**TASK PROMPT**
The answer is every line of the records that holds the word "Hansko", copied in full.

**GIVEN INFORMATION**
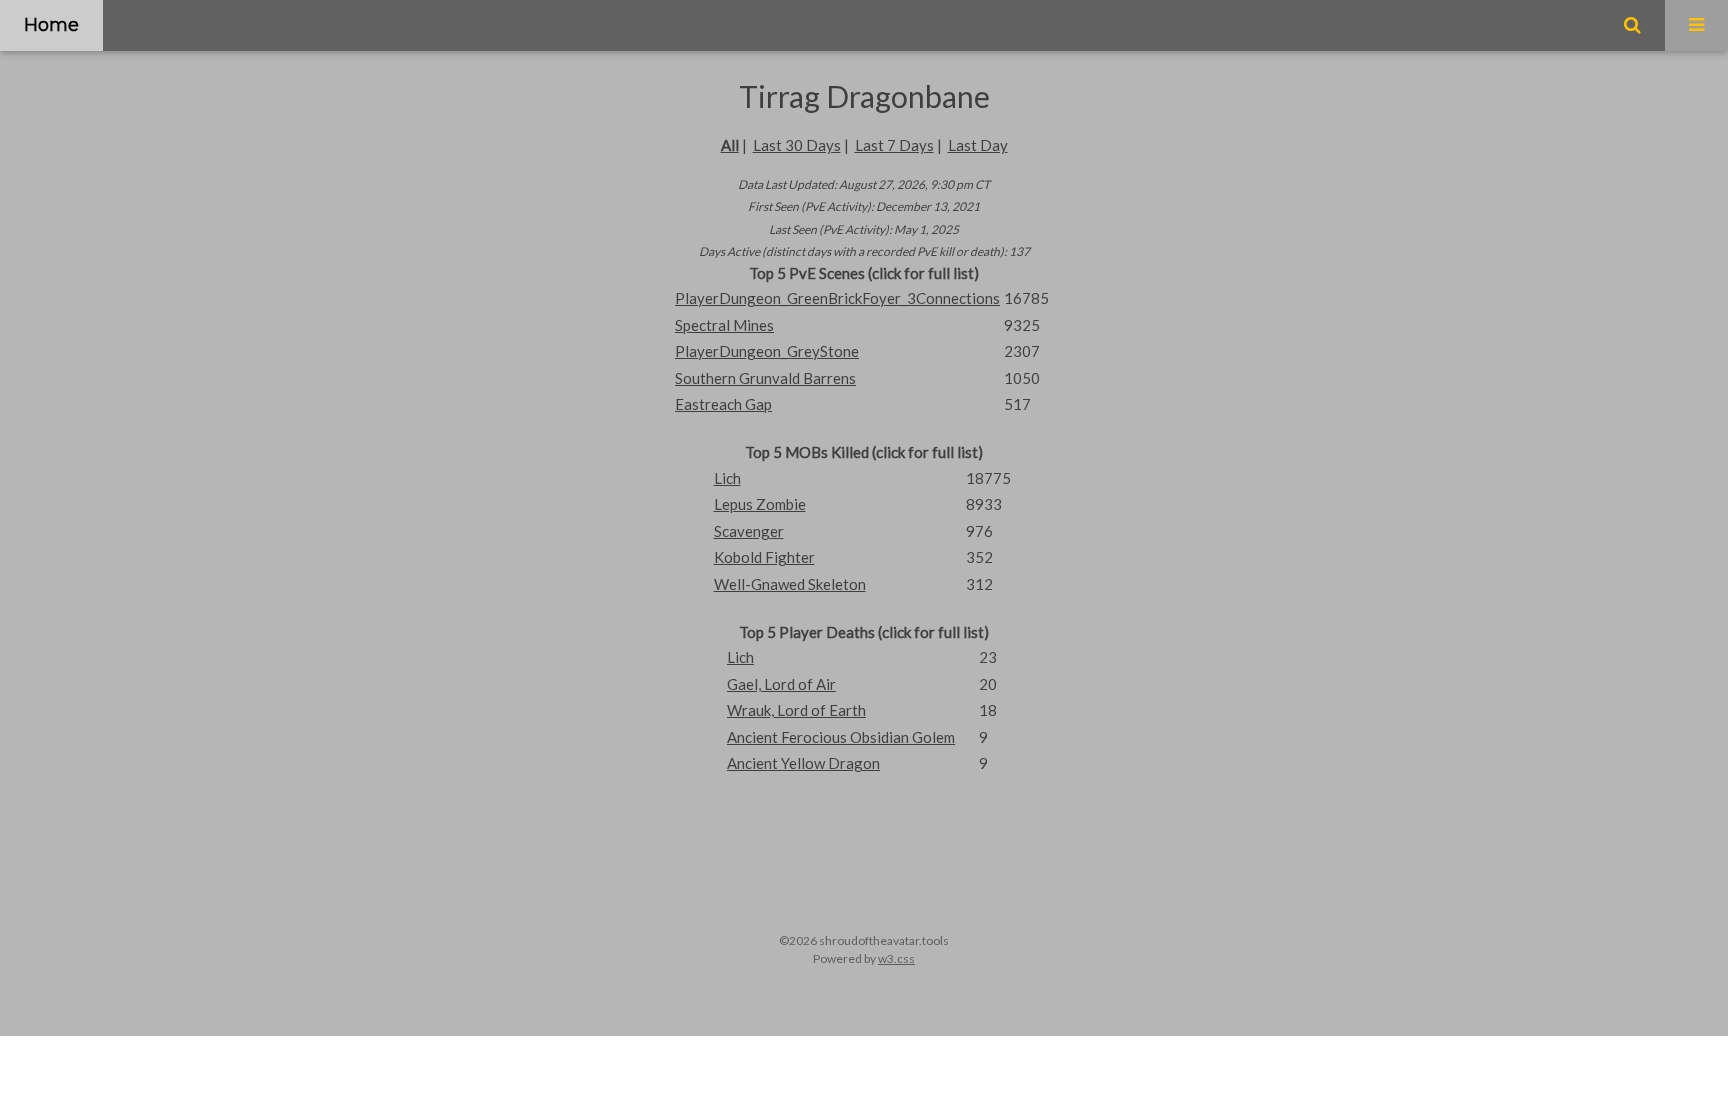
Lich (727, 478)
==
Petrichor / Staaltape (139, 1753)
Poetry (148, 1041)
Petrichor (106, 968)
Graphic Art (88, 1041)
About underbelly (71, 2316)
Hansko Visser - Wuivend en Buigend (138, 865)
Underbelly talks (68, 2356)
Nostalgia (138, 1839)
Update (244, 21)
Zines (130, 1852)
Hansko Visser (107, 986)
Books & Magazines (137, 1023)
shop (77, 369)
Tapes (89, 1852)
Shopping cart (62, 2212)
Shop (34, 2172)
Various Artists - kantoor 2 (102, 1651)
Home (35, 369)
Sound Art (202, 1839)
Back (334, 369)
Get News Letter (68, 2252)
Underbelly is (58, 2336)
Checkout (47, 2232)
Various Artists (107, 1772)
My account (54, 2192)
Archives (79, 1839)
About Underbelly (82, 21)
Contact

**SOLUTION TO THIS TASK**
Hansko Visser - Wuivend en Buigend (138, 865)
Hansko Visser (107, 986)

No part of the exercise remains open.